**PROVIDED TEXT:**
* * * * *
Is the task just as simple as listening and responding? It should go beyond a simple one-to-one identification of a need and a response to that need. Beyond responding, museums need to truly create not just basic responses but visionary creative ones that exceed the community's expectations and engender delight, deep engagement, and inspired learning. Crafting a visionary response elevates the museum experience out of the mundane and is the true mark of inspired museum leadership.

Organizing and governing courageously

The results an organization achieves are strongly proportional to the quality of its governance. The governance, be it a board of directors, a level of government, or some other entity, has several essential duties:

1. To ensure that the purpose of the museum is clearly articulated.
2. To hire and manage staff (or engage volunteers) who have the capability to advance the purpose.
3. To acquire resources to advance the purpose.
4. To continue to strengthen the governance of the organization.

Recent advances in governance have given new meaning to the "purpose" of an organization. The old approach of stating a Mission, Vision, and Values has proven ineffective as a standard to measure performance and is being replaced by the concept of Ends. An Ends statement articulates for whom the organization exists, how those individuals will be impacted by the organization, and why that impact is valuable - why would someone invest time, money, and effort in getting that result.

Understanding the purpose, the Ends of an organization are so vital that a governing entity should take all the paper necessary to craft those statements - rather than trying for a brief mission as in the past. Once the fuller statements are in place, more compact versions for communications purposes can be crafted.

If the Ends are to be important to the community it is essential that they be crafted after deep listening and research.

Integrate all dimensions of sustainability - social, cultural, health, environmental and financial - into a vibrant expression of community.

Beyond listening and responding, a museum today has the opportunity to wrap its communications processes into a continuous dialogue or conversations and become a truly participatory museum - so there is continuous two-way interaction among the museum and its larger community.
* * * * *
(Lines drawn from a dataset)
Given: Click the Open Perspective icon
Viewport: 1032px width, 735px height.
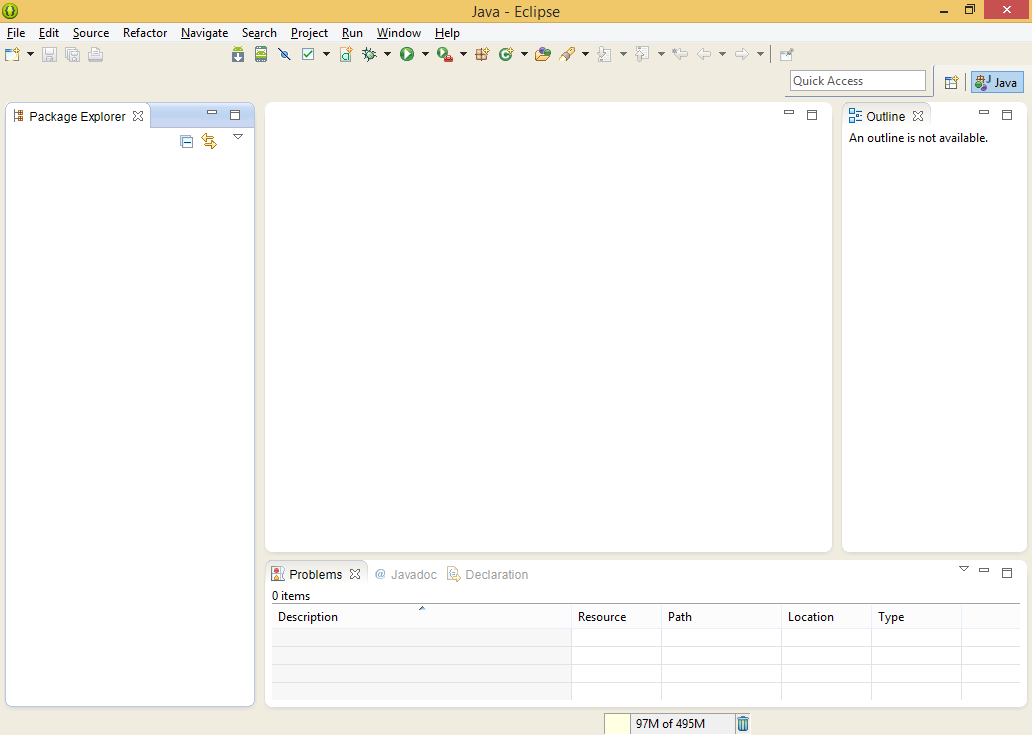Looking at the screenshot, I should tap(951, 83).
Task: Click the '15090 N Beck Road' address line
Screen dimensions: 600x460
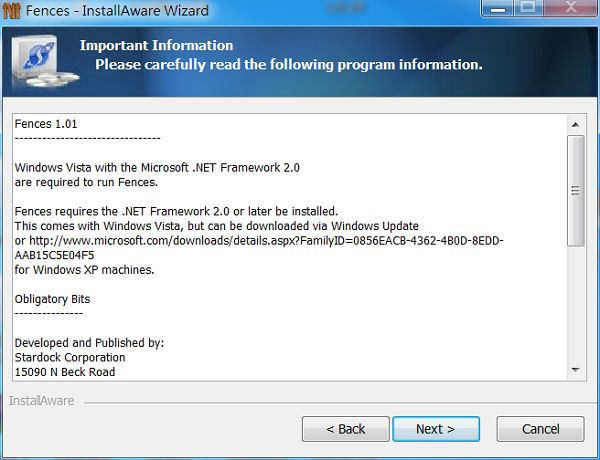Action: (x=65, y=372)
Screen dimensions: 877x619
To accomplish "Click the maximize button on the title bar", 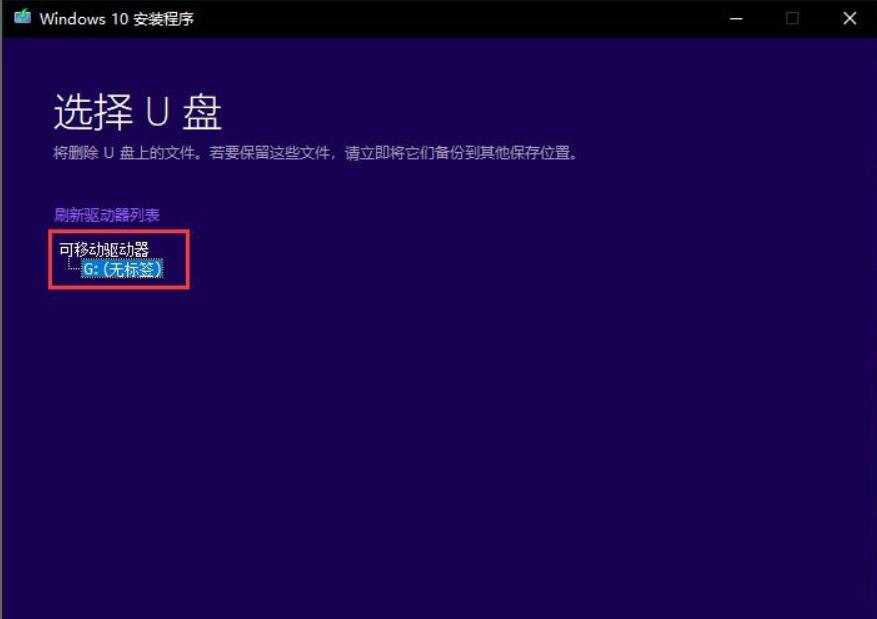I will (795, 18).
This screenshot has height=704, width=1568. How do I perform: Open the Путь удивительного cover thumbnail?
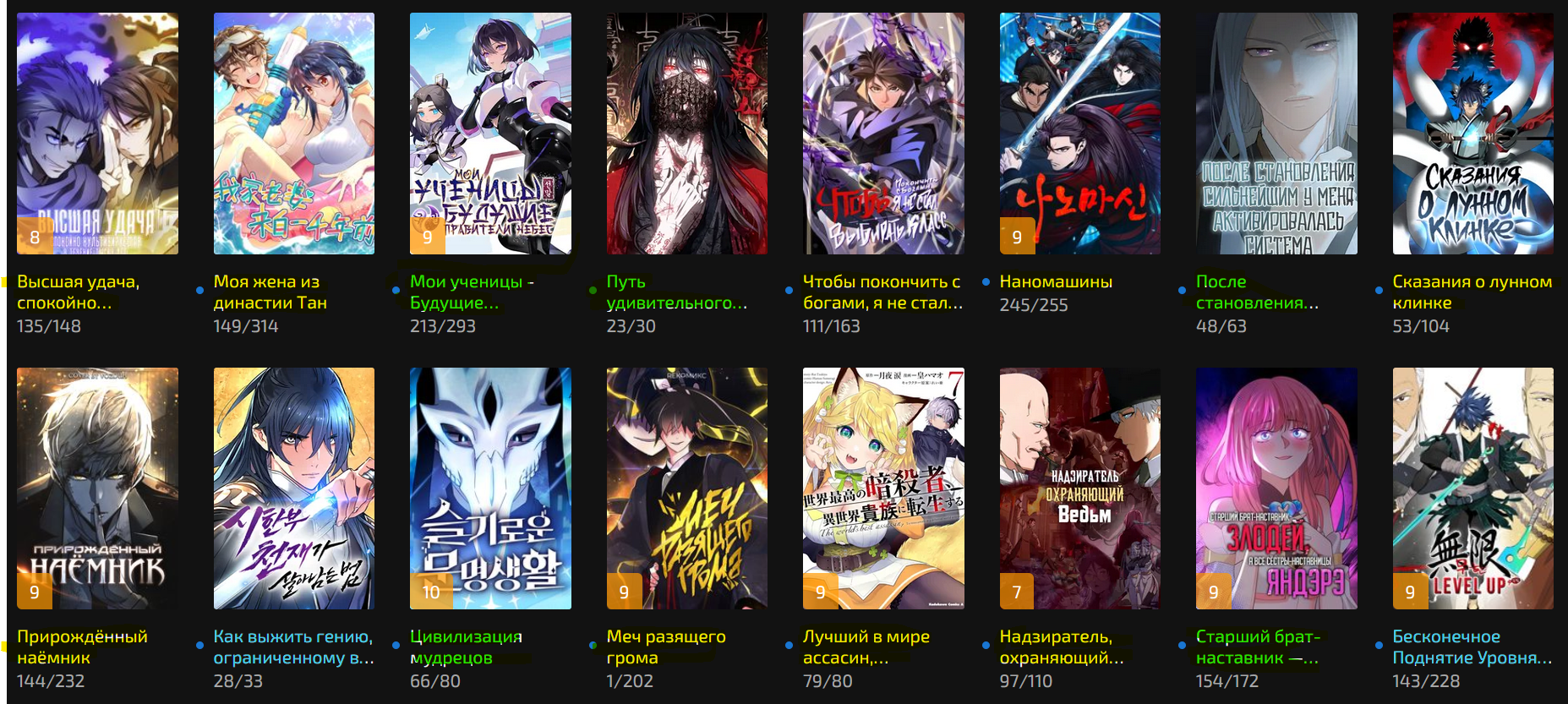686,134
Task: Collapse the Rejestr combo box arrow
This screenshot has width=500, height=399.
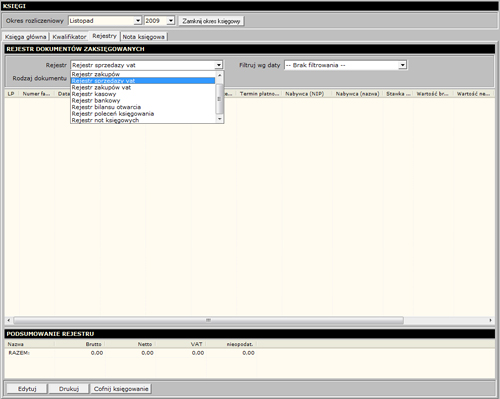Action: click(219, 65)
* * * * *
**TO DO:** Return the stretch of the museum governance text from "2. To hire and" through "of the organization.", copied word for word.

**SOLUTION TO THIS PROBLEM:**
2. To hire and manage staff (or engage volunteers) who have the capability to advance the purpose.
3. To acquire resources to advance the purpose.
4. To continue to strengthen the governance of the organization.